═══ Supplied data ═══

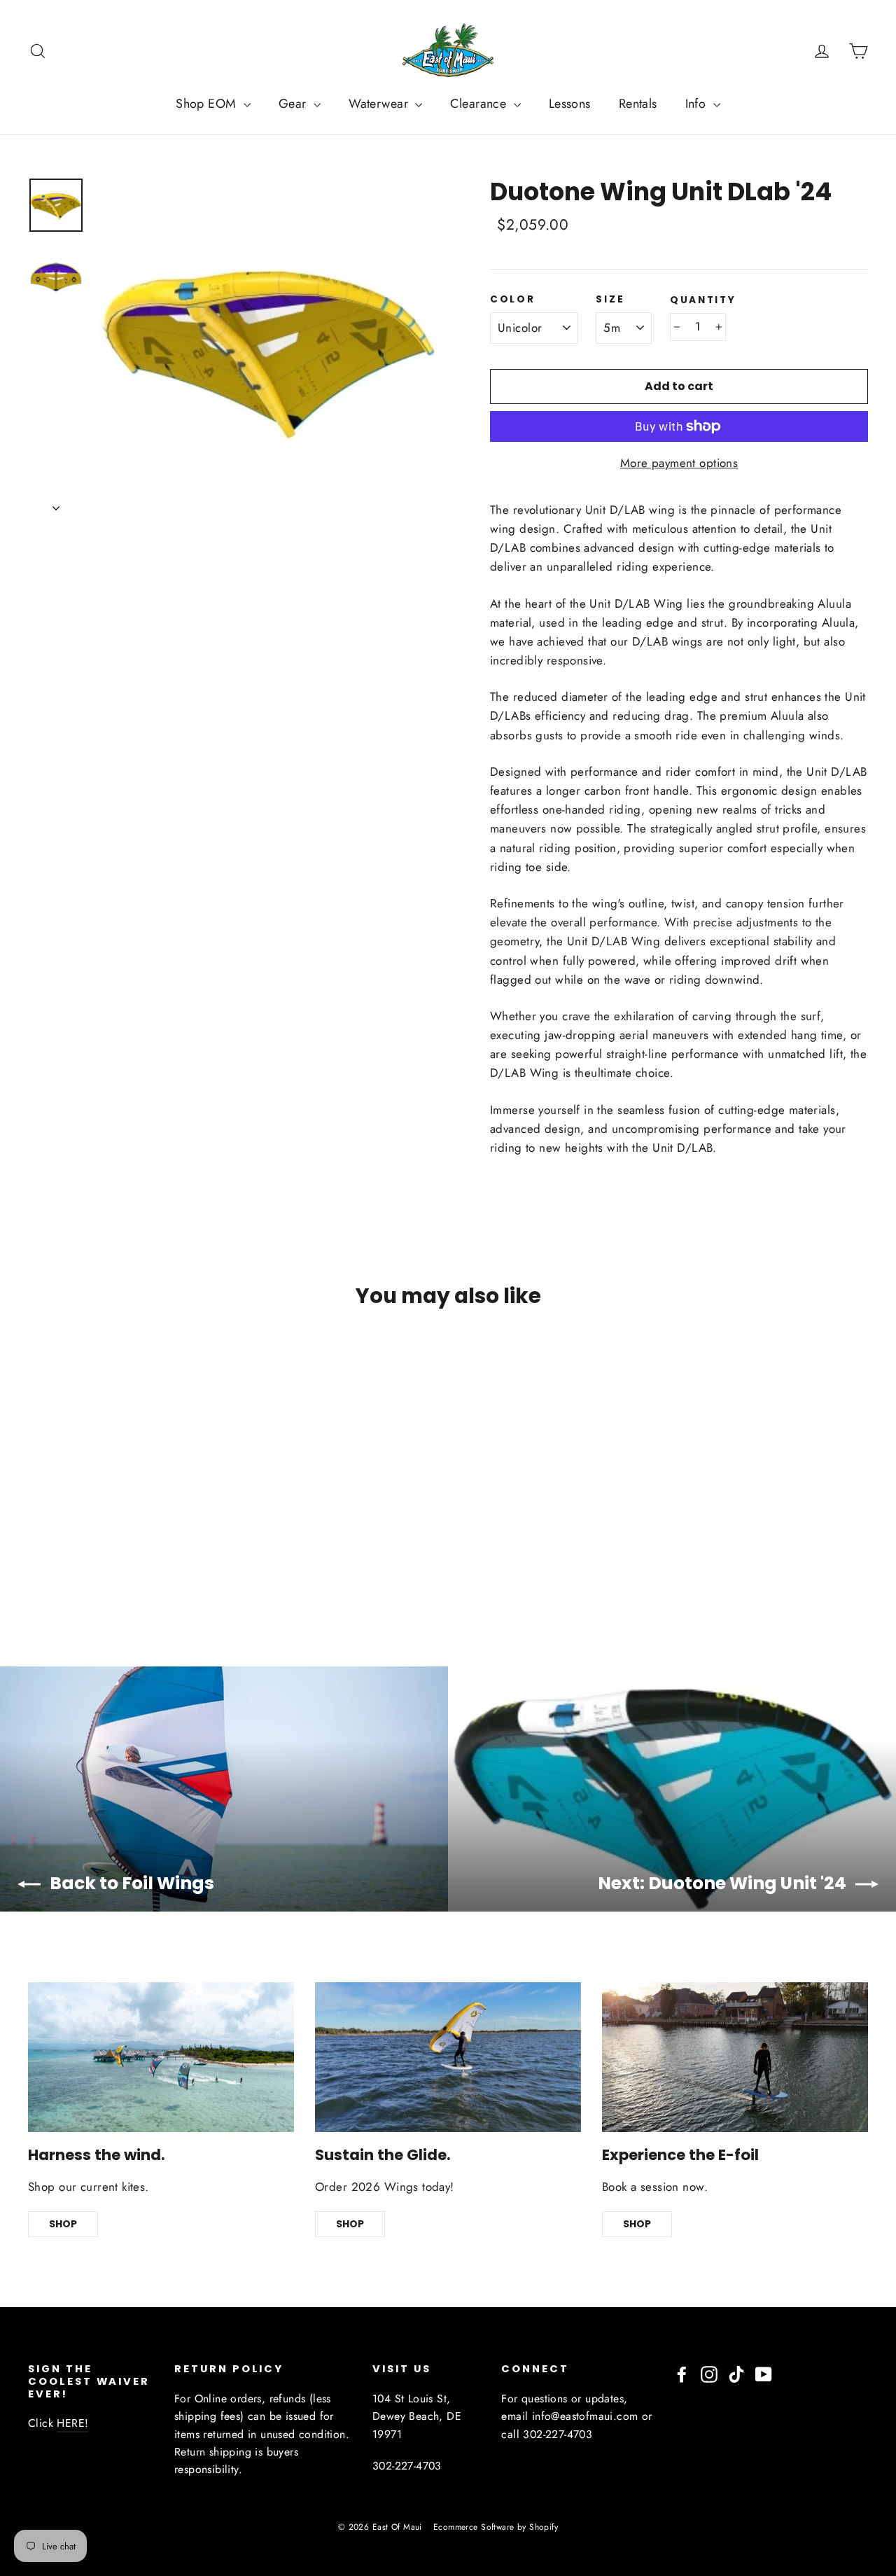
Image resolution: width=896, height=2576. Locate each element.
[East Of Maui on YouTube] (763, 2372)
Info (697, 104)
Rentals (638, 104)
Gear (294, 104)
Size (610, 299)
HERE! (72, 2423)
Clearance (480, 104)
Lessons (570, 104)
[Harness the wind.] (161, 2057)
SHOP (63, 2224)
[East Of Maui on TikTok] (736, 2372)
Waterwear (380, 104)
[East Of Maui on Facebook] (681, 2372)
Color (513, 299)
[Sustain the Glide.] (448, 2057)
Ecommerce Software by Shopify (495, 2527)
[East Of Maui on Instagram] (709, 2372)
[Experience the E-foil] (735, 2057)
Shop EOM (208, 104)
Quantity (703, 300)
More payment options (679, 462)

═══

# Problem requirements
Give back exactly the lines above starting at the line where "Rentals (638, 104)" appears and ending at the line where "[Sustain the Glide.] (448, 2057)" appears, both included, with no other lines.

# Response
Rentals (638, 104)
Gear (294, 104)
Size (610, 299)
HERE! (72, 2423)
Clearance (480, 104)
Lessons (570, 104)
[Harness the wind.] (161, 2057)
SHOP (63, 2224)
[East Of Maui on TikTok] (736, 2372)
Waterwear (380, 104)
[East Of Maui on Facebook] (681, 2372)
Color (513, 299)
[Sustain the Glide.] (448, 2057)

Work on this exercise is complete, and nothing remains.